Show HN: An open source clone of strava. Today is the first public release - qwertay
https://gitlab.com/pikatrack/pikatrack/wikis/user-guide
======
qwertay
Been working on this for about 4 months now and its at a stage where it can be
used. It’s still a little buggy and needs UX work but most of the basic
features are in and working currently. Would be super helpful if people could
try it out and report any issues or feature requests in the issue tracker
[https://gitlab.com/pikatrack/pikatrack/issues](https://gitlab.com/pikatrack/pikatrack/issues)

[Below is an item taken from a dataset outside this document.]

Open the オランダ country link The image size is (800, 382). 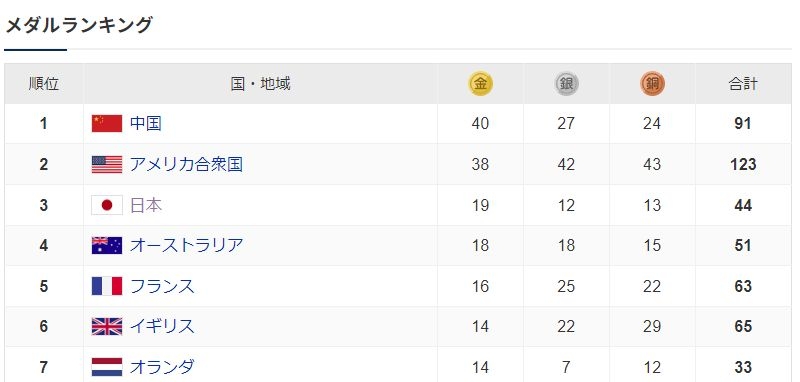point(162,367)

There will be federation with ActivityPub in the future but I haven’t added
that yet. You can subscribe to this issue if you want updates on that feature
[https://gitlab.com/pikatrack/pikatrack/issues/32](https://gitlab.com/pikatrack/pikatrack/issues/32)

------
pedalpete
Congrats on getting this out. What is your goal with this? With so many
activity trackers around, what do you see as the benefit of having an open-
source version? I'm assuming the data isn't open, just the interface?

I'm adjacent to the space at [https://ayvri.com](https://ayvri.com) we're not
an activity tracker, though some see as as such. So I'm curious about the
motivation to do something like this, particularly with so many competitors.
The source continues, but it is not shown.